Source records
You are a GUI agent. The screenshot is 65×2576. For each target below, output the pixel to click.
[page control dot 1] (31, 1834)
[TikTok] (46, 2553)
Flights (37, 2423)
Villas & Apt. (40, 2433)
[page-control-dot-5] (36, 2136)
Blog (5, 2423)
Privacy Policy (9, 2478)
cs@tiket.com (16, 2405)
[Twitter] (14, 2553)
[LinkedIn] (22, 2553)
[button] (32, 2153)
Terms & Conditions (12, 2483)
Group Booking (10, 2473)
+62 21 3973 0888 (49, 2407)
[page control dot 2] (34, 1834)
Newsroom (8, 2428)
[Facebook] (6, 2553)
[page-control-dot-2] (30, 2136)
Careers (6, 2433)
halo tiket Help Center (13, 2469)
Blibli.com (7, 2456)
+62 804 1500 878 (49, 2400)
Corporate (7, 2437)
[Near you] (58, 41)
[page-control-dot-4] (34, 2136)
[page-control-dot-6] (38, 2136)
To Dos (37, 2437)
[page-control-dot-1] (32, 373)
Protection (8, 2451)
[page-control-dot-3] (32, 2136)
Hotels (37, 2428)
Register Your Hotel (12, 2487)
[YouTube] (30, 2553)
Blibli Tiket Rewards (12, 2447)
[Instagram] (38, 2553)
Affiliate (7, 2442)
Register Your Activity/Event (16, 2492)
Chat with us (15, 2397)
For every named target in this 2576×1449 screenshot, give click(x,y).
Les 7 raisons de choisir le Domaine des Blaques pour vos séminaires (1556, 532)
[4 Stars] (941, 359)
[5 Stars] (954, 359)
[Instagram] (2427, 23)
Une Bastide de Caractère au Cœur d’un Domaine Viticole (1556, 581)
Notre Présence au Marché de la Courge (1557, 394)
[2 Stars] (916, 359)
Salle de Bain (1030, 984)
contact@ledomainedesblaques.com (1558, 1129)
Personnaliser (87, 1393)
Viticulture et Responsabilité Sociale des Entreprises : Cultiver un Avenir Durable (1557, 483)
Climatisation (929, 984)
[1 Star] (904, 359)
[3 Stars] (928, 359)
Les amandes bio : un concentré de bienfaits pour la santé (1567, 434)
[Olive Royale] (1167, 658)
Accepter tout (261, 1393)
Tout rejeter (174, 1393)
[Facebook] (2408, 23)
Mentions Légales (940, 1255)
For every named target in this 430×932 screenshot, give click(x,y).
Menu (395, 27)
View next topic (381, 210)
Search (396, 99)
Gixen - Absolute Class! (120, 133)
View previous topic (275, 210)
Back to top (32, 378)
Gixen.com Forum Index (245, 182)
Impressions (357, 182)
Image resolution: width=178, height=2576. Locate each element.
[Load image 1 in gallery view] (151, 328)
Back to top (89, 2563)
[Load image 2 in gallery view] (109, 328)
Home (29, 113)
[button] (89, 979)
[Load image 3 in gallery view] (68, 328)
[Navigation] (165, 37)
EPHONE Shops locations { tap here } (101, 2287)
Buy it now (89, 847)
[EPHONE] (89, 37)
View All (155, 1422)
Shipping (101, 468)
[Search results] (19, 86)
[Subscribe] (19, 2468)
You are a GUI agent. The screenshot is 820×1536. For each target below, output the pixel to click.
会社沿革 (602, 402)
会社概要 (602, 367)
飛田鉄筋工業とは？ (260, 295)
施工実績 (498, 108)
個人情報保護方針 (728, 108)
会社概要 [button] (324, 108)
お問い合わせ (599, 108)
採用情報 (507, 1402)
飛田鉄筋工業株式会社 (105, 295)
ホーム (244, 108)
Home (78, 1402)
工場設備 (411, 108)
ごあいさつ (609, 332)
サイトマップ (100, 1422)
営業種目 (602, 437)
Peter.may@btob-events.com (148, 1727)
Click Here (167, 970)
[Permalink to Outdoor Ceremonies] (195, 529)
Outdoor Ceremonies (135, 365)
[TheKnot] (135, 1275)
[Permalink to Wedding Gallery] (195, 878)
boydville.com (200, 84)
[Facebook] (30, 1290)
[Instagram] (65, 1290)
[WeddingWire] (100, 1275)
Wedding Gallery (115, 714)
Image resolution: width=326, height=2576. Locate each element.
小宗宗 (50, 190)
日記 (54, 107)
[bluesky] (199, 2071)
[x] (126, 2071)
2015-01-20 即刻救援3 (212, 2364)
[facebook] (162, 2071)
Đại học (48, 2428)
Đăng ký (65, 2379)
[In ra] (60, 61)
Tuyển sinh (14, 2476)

## WORK TO COMPLETE:
Repeat only what lies between the first line of the data and the line containing "[button] (32, 2153)", both of those lines included, exactly as it stands.

## SOLUTION:
You are a GUI agent. The screenshot is 65×2576. For each target below, output the pixel to click.
[page control dot 1] (31, 1834)
[TikTok] (46, 2553)
Flights (37, 2423)
Villas & Apt. (40, 2433)
[page-control-dot-5] (36, 2136)
Blog (5, 2423)
Privacy Policy (9, 2478)
cs@tiket.com (16, 2405)
[Twitter] (14, 2553)
[LinkedIn] (22, 2553)
[button] (32, 2153)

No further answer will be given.